───── Extrait à examiner ─────

Ce que craint Nadim aujourd'hui, c'est que dans quelques années, on ne le croie plus lorsqu'il racontera que lui et sa compagne ont survécu aux attentats de Paris. Il évoque un certain « négationnisme » qui l'inquiète. « D'un côté, je veux fuir l'aspect pompeux des commémorations, mais de l'autre ça réconforte. Quand je raconterai mon histoire dans 20 ans, on ne me croira pas. On me dira "mais non tu n'y étais sûrement pas, toi". Même nous, nous nous demandons parfois : comment avons-nous pu y être ? On aurait dû être morts... »
Outre les commémorations qui remuent le passé, il y a les autres attentats. Comme celui perpétré à Nice, le 14 juillet dernier. Un retour en enfer pour Nadim. « J'éprouvais une colère noire. J'ai fondu en larmes. Je n'ai pas pu regarder les images à la télé. En lisant la presse, j'ai lu l'indécence de certains médias. J'ai compris qu'on n'avait rien retenu de ce qui s'était passé le 13 novembre. Politiques et médias... Ils ont joué le jeu. C'est ce que veulent les terroristes. »

───── Données fournies ─────

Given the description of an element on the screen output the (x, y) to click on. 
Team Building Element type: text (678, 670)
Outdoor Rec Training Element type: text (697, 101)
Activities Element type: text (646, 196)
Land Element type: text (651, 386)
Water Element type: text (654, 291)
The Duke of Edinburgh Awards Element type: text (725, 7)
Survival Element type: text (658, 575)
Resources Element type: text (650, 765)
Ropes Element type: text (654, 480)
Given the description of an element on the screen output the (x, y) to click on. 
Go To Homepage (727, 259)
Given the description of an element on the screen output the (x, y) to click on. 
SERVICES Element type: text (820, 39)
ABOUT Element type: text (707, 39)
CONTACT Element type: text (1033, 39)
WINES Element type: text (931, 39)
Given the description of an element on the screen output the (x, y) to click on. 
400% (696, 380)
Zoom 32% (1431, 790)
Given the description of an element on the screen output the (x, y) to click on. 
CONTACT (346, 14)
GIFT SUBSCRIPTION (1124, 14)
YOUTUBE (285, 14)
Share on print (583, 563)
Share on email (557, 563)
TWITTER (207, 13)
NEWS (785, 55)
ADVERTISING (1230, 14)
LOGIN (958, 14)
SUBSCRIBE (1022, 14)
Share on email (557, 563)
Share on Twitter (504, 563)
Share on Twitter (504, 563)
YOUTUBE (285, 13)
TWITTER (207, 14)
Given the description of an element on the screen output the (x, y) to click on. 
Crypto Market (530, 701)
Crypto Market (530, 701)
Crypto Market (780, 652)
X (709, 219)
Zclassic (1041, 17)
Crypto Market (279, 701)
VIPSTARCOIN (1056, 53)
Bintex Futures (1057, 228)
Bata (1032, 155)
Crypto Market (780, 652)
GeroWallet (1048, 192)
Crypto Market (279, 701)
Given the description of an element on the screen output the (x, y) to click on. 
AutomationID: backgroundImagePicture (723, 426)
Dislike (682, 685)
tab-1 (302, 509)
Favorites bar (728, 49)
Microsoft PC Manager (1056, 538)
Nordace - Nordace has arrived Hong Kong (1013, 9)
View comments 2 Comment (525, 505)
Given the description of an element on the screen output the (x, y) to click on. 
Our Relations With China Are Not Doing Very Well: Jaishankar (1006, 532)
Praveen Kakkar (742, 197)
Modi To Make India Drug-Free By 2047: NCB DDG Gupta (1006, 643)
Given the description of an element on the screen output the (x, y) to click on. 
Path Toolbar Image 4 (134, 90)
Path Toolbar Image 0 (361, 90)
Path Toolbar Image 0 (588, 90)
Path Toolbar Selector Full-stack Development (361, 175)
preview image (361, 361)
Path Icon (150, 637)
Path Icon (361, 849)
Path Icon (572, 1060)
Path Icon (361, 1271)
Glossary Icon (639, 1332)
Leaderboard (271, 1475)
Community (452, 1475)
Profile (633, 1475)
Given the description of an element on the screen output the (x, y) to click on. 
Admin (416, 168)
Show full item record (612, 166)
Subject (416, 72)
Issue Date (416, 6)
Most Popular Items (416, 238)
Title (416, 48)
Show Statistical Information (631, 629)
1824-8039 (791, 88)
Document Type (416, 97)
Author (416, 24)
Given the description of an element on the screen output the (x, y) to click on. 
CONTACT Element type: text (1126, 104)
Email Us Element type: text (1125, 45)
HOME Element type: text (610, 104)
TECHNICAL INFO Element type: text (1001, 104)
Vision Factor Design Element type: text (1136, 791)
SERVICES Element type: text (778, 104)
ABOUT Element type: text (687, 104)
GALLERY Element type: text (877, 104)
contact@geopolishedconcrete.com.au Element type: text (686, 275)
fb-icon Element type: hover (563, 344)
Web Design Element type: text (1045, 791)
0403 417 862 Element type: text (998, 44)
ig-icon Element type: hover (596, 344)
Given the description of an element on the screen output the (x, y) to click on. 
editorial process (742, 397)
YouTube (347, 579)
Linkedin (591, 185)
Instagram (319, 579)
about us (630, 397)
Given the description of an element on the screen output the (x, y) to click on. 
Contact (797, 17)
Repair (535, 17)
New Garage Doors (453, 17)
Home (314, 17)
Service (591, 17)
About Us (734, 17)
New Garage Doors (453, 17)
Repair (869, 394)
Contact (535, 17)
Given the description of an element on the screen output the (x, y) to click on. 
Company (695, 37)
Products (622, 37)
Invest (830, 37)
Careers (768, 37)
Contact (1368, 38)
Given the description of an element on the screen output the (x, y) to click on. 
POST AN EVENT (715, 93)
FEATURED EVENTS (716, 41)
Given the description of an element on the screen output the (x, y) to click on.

─────

▶ _Questions à traiter_
A. Réduisez en une liste de points le paragraphe du témoignage de Nadim qui commence par « Outre les commémorations », sans perdre ses faits essentiels.
B. Résumez, s'il vous plaît, le témoignage de Nadim en deux phrases.
C. Reprenez le témoignage de Nadim à la suite de sa dernière phrase et poursuivez-le.

▶ _Corrigé des exercices_
A.
- En plus des commémorations qui remuent le passé, il y a les autres attentats.
- L'attentat de Nice, le 14 juillet dernier, a été pour Nadim un retour en enfer.
- Il a éprouvé une colère noire, a fondu en larmes et n'a pas pu regarder les images à la télévision.
- En lisant la presse, il a relevé l'indécence de certains médias.
- Il en a conclu qu'on n'avait rien retenu du 13 novembre : politiques et médias ont joué le jeu, ce que veulent les terroristes.

B. Nadim, qui a survécu avec sa compagne aux attentats de Paris, craint qu'on ne le croie plus dans quelques années et trouve les commémorations à la fois pompeuses et réconfortantes. L'attentat de Nice du 14 juillet a été pour lui un retour en enfer, et il estime que politiques et médias, n'ayant rien retenu du 13 novembre, ont joué le jeu des terroristes.

C.
Aujourd'hui, Nadim déplore une « dérive ultrasécuritaire » en France. « Tout ça pour donner un semblant de sécurité. Mais les politiques sont complètement démunis », estime-t-il. « Si on veut plus de sécurité aujourd'hui, il faut chercher à comprendre pourquoi ça s'est passé. On ne sera jamais à l'abri de la prochaine attaque et il faut arrêter de dire que tout va bien se passer », tranche-t-il.
Nadim ne se fait aucune illusion sur les blessures de l'âme qui ne disparaissent pas. « Où que j'aille, je ne me sentirai plus jamais en sécurité. Que ce soit en France ou ailleurs. »
*Le nom de la personne a été changé à sa demande pour des raisons de confidentialité.